I am sure when they settle down they will be just fine. Linux is nice and stable, but the KVM virtual isation currently seems to have a memory leak where we are losing just under 10MB per hour on HJ and similar on the ad server. I expect a patch will fix this though.

----------------------------------
Stephen Khoo
www.khoosys.net
Interruptions - teabelly
You considered Sun kit? You can run linux on a lot of their stuff now. Used to buy their gear. Had ancient stuff running and would probably have one failure every other year. Worst year I think we had a cpu failure and a disk failure. Mostly it just ran.

If HP's own ram is this unreliable I'd be looking at third party stuff!

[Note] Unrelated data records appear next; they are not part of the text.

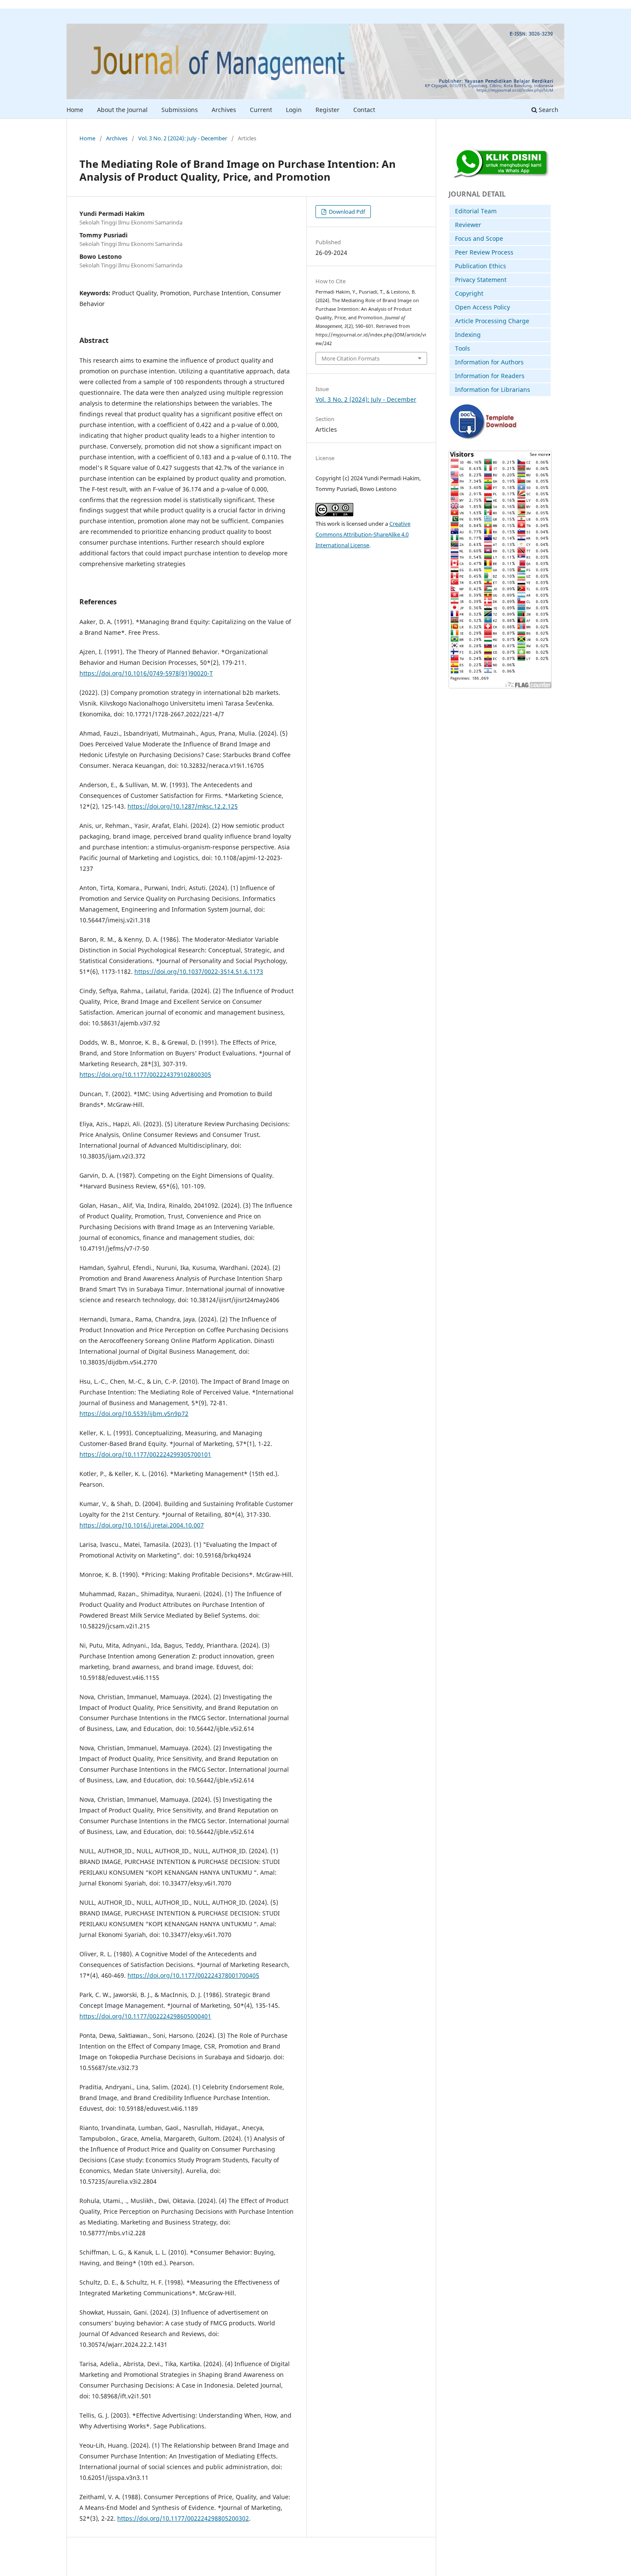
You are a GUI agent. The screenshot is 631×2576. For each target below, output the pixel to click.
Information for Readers (490, 376)
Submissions (179, 110)
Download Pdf (346, 211)
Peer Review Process (484, 252)
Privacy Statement (481, 280)
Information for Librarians (492, 389)
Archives (224, 110)
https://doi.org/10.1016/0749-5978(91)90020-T (146, 673)
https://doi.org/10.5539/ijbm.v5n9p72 (133, 1413)
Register (328, 110)
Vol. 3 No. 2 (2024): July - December (182, 138)
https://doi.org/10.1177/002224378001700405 (193, 1975)
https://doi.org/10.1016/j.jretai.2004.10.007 (141, 1525)
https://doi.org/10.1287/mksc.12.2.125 (182, 806)
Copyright (469, 293)
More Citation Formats (350, 358)
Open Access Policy (482, 307)
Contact (364, 110)
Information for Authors (489, 362)
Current (261, 110)
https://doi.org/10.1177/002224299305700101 (145, 1454)
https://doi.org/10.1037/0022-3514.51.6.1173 (198, 971)
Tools (462, 348)
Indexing (468, 334)
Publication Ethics (480, 266)
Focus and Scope (479, 238)
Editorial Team (476, 211)
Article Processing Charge (492, 321)
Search (547, 110)
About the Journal (122, 110)
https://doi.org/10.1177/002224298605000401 (145, 2016)
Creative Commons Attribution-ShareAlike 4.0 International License (363, 534)
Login (294, 110)
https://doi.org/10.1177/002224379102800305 (145, 1074)
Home (75, 110)
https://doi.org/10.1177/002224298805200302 (183, 2518)
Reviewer (468, 225)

I'd also check the quality of the electricity supply. Is there a UPS in the same room? Ours used to turn the bottom row of monitors a funny colour as the magnetic field was so large! I'd suspect there is an issue with the room somehow as I've never known kit to be as unreliable as you are experiencing. Heating, ventilation and possibly excess dust seems to be the most likely cause. Is there a dopey cleaner that goes in there and bangs into all the racks?!
Interruptions - theterranaut
Its getting like Slashdot in here now... :)


tt
Interruptions - J Bonington Jagworth
"Is there a dopey cleaner that goes in there and bangs into all the racks?"

LOL! Probably unplugs the whole lot so they can use the cleaning equipment...

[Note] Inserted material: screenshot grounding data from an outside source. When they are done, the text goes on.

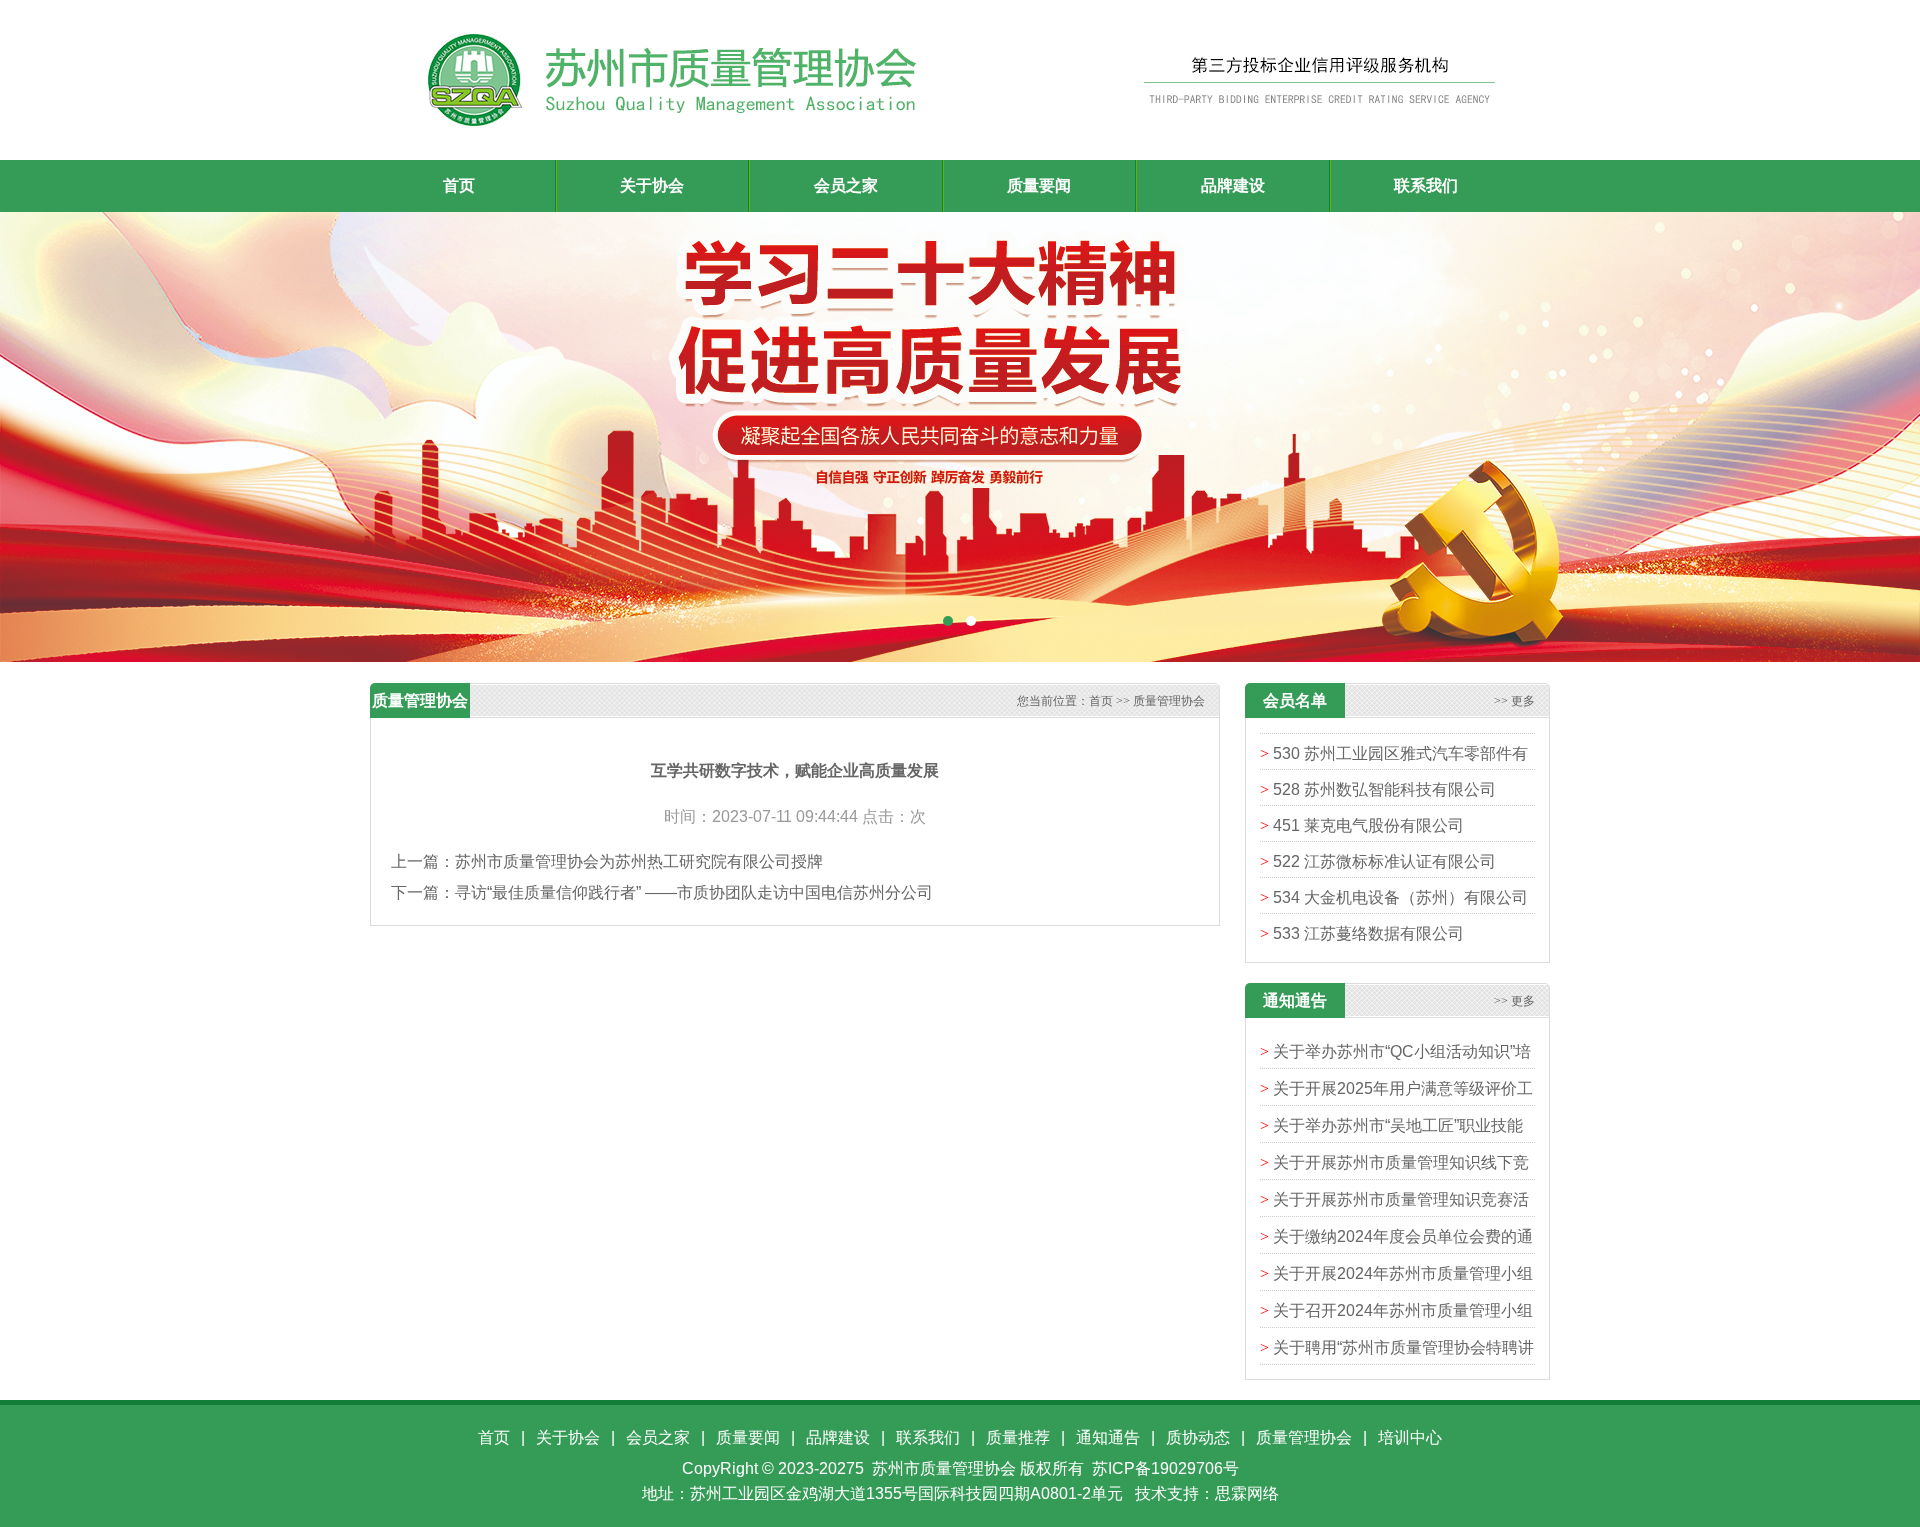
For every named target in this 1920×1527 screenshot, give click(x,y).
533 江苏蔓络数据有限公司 (1368, 907)
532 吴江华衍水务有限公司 (1368, 943)
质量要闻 (748, 1437)
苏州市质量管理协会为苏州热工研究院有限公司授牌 (639, 861)
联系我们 (928, 1437)
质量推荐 (1018, 1437)
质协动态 (1198, 1437)
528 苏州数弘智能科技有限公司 (1384, 763)
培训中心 (1410, 1437)
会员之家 (658, 1437)
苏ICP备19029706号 (1165, 1468)
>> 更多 (1514, 701)
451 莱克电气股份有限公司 (1368, 799)
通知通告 (1108, 1437)
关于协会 (568, 1437)
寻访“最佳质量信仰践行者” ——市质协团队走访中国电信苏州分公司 (694, 892)
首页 (459, 185)
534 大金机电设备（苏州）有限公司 (1400, 871)
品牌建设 (838, 1437)
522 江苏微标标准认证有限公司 (1384, 835)
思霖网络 (1247, 1493)
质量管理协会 (1169, 701)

Not original, I'm afraid. Based on this old story, which also explains the origin:
thoselegends.blogspot.com/2007/09/cleaner-polishes...l)
Interruptions - J Bonington Jagworth
"This stuff is pukka HP of course"

But where do they get it from? Carly Fiorina wrecked that company, IMO.

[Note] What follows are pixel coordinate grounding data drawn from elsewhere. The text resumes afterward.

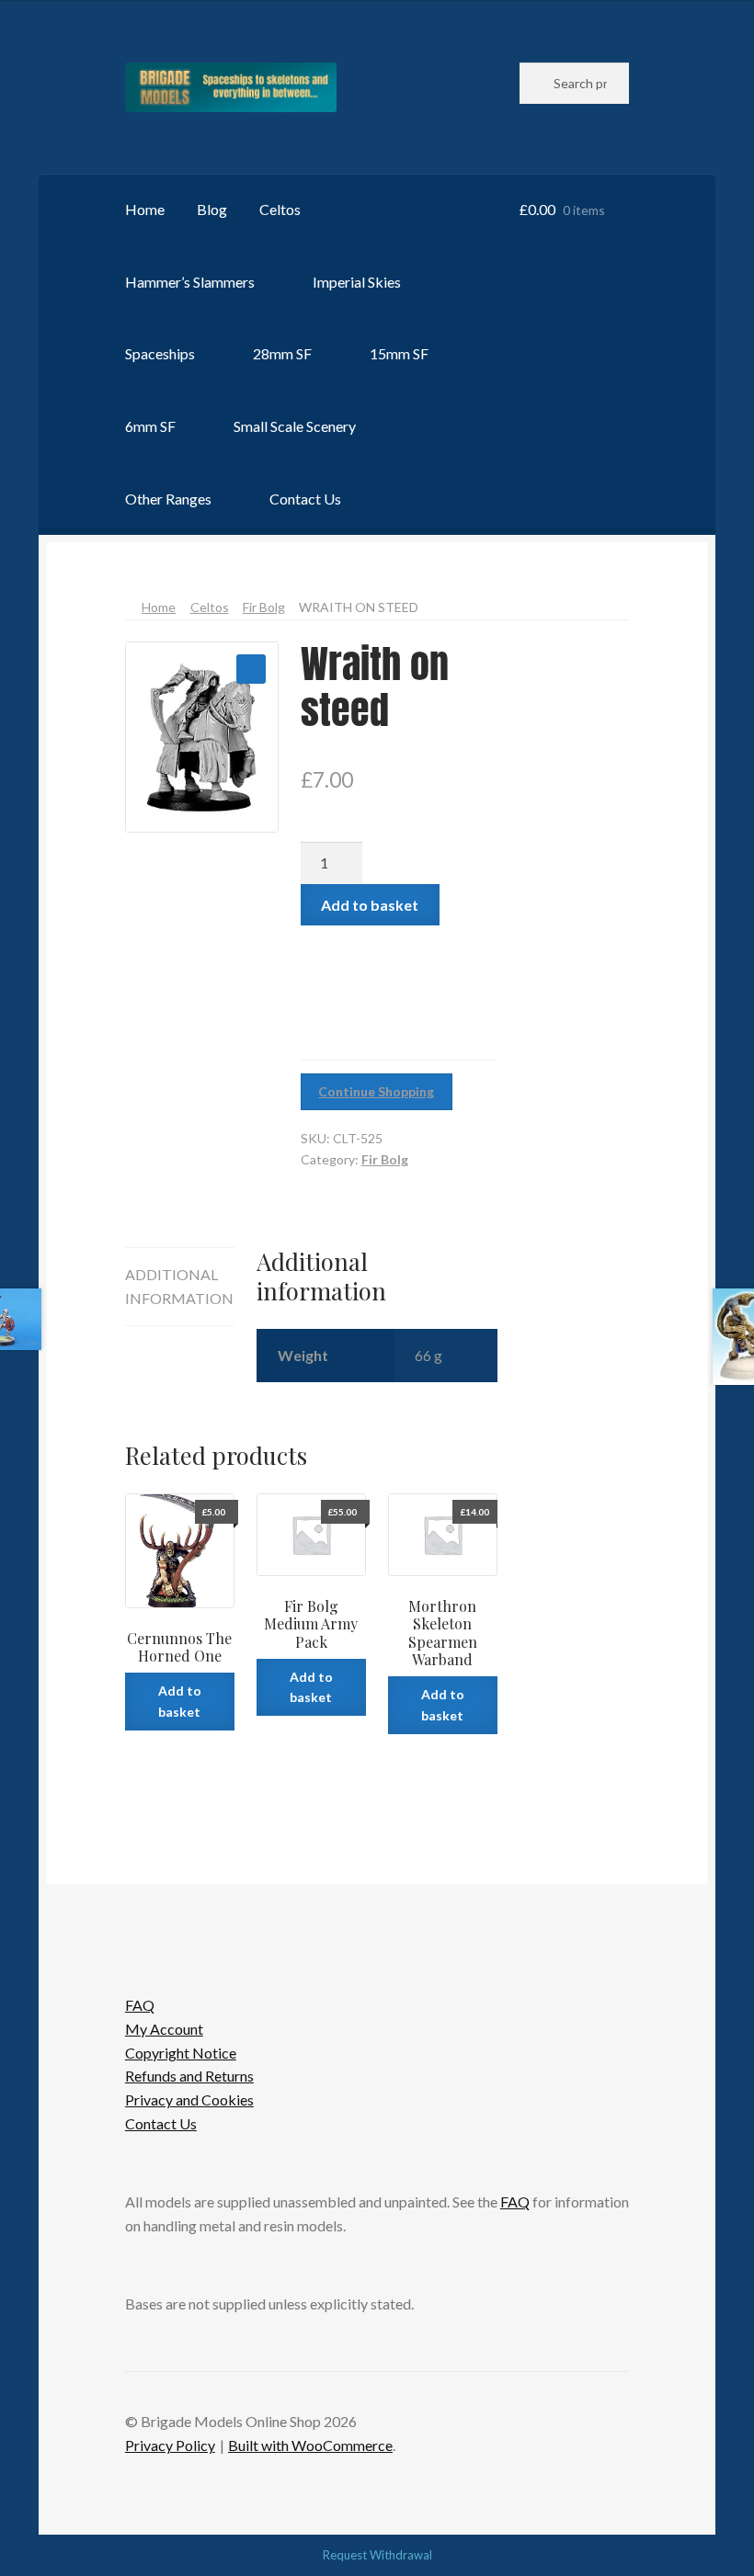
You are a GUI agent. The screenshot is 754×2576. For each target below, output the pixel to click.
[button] (251, 669)
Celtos (280, 209)
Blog (212, 209)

Edited by J Bonington Jagworth on 16/06/2009 at 20:15

Interruptions - theterranaut
You should do a backroom thread some time, Stephen, with the underpinnings of the HJ set up described; hardware, OS's, networking kit, etc, etc. Not for any other reason than that some of us would find it very interesting.

That said, might be a bit risky re known vulnerabilities/exploits. Still would be a good read though.

tt
Interruptions - J Bonington Jagworth
I second that, tt.
Interruptions - pmh2
I third that !


p
Interruptions - Falkirk Bairn
There are lots of benefits in SUN+Unix
Interruptions - Lud
some of us would find it very interesting.


Others would find it as incomprehensible as a water vole would find a learned discussion on camshaft bearing cap bolts and why they apparently undo themselves for no discernible reason. But that's no reason not to have it.

Edited by Lud on 16/06/2009 at 20:58

Interruptions - Martin Devon
Others would find it as incomprehensible as a water vole would find a learned discussion
on camshaft bearing cap bolts and why they apparently undo themselves for no discernible reason.


Plastic Camshaft perchance?

MD
Interruptions - Martin Devon
"This stuff is pukka HP of course"

All Pukka stuff is sub contract. Isn't everything badge Engineering?

MD